ArrowLuo / CLIP4Clip

An official implementation for "CLIP4Clip: An Empirical Study of CLIP for End to End Video Clip Retrieval"
https://arxiv.org/abs/2104.08860
MIT License
851 stars 121 forks source link

dataset splits and training code #32

Closed zhedasuiyuan closed 2 years ago

zhedasuiyuan commented 2 years ago

Hi,

First, I would like to say thank for the nice work and the code. I have a few questions on the dataset splits. For example, in MSVD and DiDeMo, they have both validation set and test set. But as in the code for the dataloader, it seems that you are using the test set also for validation.

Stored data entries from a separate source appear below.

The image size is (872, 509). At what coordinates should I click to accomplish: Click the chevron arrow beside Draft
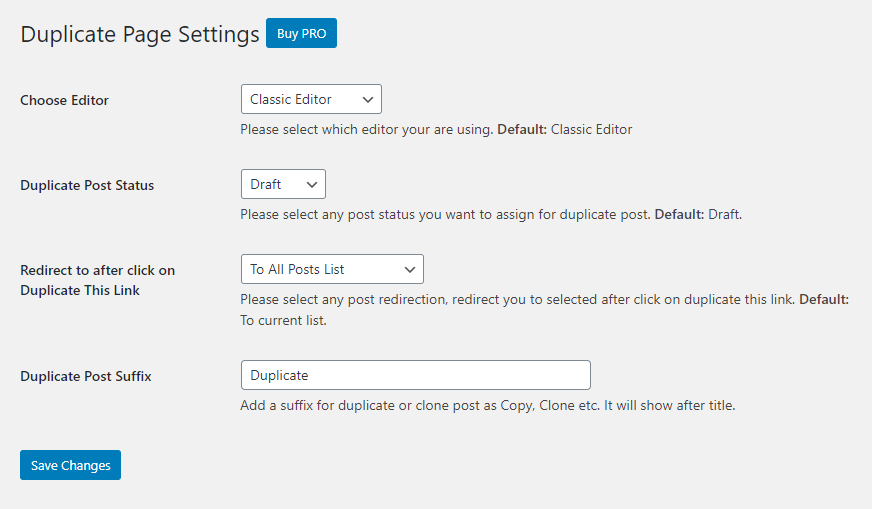click(312, 184)
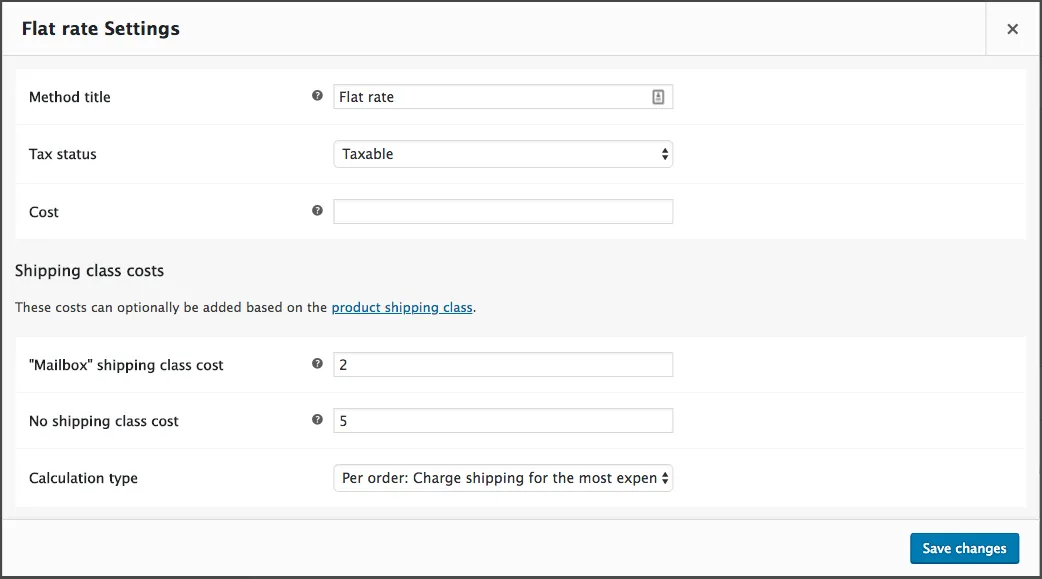Click the help icon next to Cost
This screenshot has height=579, width=1042.
[x=317, y=211]
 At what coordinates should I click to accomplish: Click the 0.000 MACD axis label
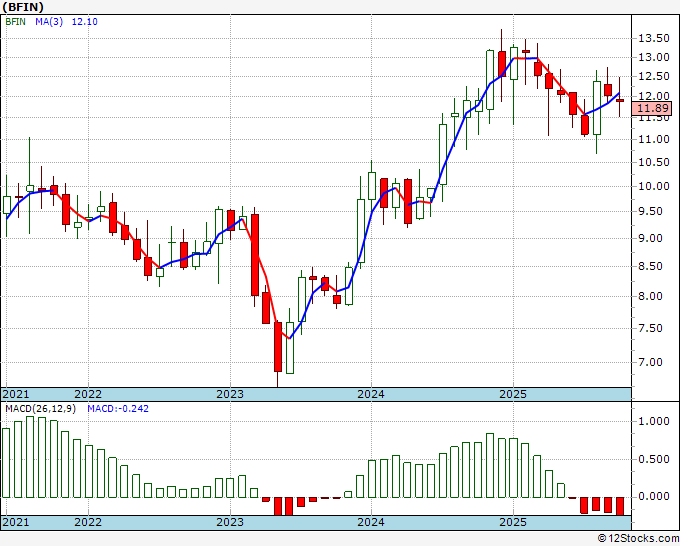tap(652, 496)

Moreover, in the training code, Line 548, you used test set to select the best checkpoint, which may not be the best practice especially when there is a validation set available for the dataset. What do you think? Thanks!

DATALOADER_DICT["msvd"] = {"train":dataloader_msvd_train, "val":dataloader_msvd_test, "test":dataloader_msvd_test}
DATALOADER_DICT["lsmdc"] = {"train":dataloader_lsmdc_train, "val":dataloader_lsmdc_test, "test":dataloader_lsmdc_test}
DATALOADER_DICT["didemo"] = {"train":dataloader_didemo_train, "val":dataloader_didemo_test, "test":dataloader_didemo_test}
ArrowLuo commented 2 years ago

Hi @zhedasuiyuan,

First, the validation dataloader and test dataloader have the same load function. So a parameter subset="val" is used to choose what dataset you used. See Line #L494 and Line #L497. The dataloaders of validation and test have different calling interfaces with different parameters.

You are free to uncomment #L546 and replace R1 to choice hyperparameters on the validation set. We commented on this line in the released version considering it's time-consuming for the first running.

Thanks.

zhedasuiyuan commented 2 years ago

Thanks for the reply. Just to confirm that, for the results on the paper, the best checkpoints are chosen based on the validation set. Is that correct?

ArrowLuo commented 2 years ago

Yes, of course, if both the validation set and test set are available.